Alongside these strides in secular society, Orthodox Jewish women have also experienced a notable evolution in terms of their roles within the community. Traditionally confined to more limited spheres, Orthodox women are now assuming positions of authority and expertise, at least in some circles. Not that long ago, it would have been unheard of for even a Modern Orthodox synagogue to invite a woman to be the scholar-in-residence or to deliver a community-wide lecture; in many places, these are now more common and generally well received occurrences. We have women who are Talmud teachers, others who teach Torah and Tanach at the highest of levels, and still others who are yoatzot halacha, women who have engaged in intensive study of the complex laws of taharat hamishpacha and are employed by synagogues and communities to serve as sensitive, knowledgeable resources for women. Locally, hard-working, dedicated, and accomplished women are among the founders and leaders of many of the very important political advocacy groups like the Bergen County Jewish Action Committee and Bergen County Supports Israel, educating the community about matters relating to the current situation in Israel, and TeachNJ, striving to help alleviate the yeshiva tuition crisis.  

But outside these intellectual, religious and political spheres, and beyond the world of chesed activities, where women typically have played and continue to play a major role, are there spaces for Orthodox women to share their artistic and creative skills? Can Orthodox women who value the concepts of modesty find a place to express and showcase these talents?

When I was a young girl, my sister and I would put on small musical productions for my parents and for anyone else around who had the patience and kindness to listen. We would belt out Barbara Streisand songs from shows like “Funny Girl” and “Hello Dolly,” and we knew the musical scores of certain movies and Broadway productions. Aside from this, the only outlet I had for my young creative self was through participating in my school play at Breuer’s—a Bais Yaakov-like school. Our school productions there were small, not very professional and put together by the students. I directed and choreographed the play in my junior and senior years, which I thoroughly enjoyed, but it was without any adult oversight or advice. 

A few weeks ago, Meorot, a local organization affiliated with NCSY, put on an all-female production for women called “Redemption,” starring 240 young ladies from 20 area yeshiva day schools and high schools. I had promised two of my granddaughters that I would take them to see the show, but due to a scheduling conflict, one of them could not make it. In all honesty, I was not looking forward to sitting through a two-hour production by a group of young women, none of whom I was related to! To my great surprise, however, I loved every minute of the show! I saw young women of all ages in a variety of fabulous costumes, some singing solos and others in the choir, and still others dancing with rhythm and soul. The entire production was professional, with magical lighting and great music.  

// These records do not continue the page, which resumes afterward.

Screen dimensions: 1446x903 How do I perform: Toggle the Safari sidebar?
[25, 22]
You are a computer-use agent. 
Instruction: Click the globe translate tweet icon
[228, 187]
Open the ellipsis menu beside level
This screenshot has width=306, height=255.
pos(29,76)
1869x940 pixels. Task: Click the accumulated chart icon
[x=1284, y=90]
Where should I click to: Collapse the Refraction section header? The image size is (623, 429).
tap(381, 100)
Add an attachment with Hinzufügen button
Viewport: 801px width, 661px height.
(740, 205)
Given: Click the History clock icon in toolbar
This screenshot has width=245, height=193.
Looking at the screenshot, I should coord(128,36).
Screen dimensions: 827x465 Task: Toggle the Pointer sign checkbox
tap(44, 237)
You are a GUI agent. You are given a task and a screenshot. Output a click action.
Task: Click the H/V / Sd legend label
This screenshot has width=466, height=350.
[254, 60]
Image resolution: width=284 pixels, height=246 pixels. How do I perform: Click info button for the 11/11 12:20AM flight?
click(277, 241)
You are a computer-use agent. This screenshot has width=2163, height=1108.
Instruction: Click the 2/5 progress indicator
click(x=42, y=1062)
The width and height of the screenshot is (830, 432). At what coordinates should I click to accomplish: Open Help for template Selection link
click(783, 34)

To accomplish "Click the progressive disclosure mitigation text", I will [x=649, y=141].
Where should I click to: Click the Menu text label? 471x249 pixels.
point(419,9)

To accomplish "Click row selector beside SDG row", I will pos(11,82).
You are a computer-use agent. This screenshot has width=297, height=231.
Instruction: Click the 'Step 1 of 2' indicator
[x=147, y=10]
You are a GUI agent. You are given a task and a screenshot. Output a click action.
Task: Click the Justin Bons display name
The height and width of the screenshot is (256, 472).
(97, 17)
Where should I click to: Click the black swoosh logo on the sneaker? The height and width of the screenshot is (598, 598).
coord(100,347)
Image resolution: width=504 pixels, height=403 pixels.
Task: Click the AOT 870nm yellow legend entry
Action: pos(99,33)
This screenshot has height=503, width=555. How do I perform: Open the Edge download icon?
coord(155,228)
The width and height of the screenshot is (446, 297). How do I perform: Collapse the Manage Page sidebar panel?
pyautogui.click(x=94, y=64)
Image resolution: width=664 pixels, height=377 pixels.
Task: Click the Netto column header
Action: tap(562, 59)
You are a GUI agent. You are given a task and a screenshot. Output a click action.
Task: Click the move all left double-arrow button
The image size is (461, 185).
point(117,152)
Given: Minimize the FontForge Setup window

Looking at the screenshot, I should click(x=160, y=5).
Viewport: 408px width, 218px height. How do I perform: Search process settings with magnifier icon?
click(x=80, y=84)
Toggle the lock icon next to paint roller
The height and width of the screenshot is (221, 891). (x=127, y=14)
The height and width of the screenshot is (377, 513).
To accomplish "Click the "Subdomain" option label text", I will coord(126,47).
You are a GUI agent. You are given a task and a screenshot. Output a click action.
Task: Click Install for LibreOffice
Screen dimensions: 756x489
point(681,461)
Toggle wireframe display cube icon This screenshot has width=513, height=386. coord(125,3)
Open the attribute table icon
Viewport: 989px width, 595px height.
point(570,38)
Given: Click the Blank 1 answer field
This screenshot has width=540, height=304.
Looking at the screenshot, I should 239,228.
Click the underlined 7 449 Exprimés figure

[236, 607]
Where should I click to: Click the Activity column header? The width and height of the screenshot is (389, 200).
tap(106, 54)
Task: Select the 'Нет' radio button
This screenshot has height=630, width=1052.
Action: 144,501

While watching the production, I got teary eyed (fahklempt!) seeing the young women on the stage. What I saw was young Orthodox women with self-pride and talent given a safe place to present and share their songs and dances with other women. I am sure that many of the young women in the show hope to grow up and one day sing on a stage like their musical directors Naomi Schiff and Sorah Shaffren, noted female vocalists who often perform for other women, and their dreams could indeed come true. Witnessing these young women confidently express themselves through song and dance in a professional setting was not only inspiring but also a testament to the evolving landscape of opportunities available to Orthodox women. Such initiatives provide invaluable platforms for young women to pursue their passions and dreams within the framework of Orthodoxy and modesty, thereby ultimately enriching the community as a whole. I am so glad to have attended; I look forward to taking my daughter and granddaughters next year!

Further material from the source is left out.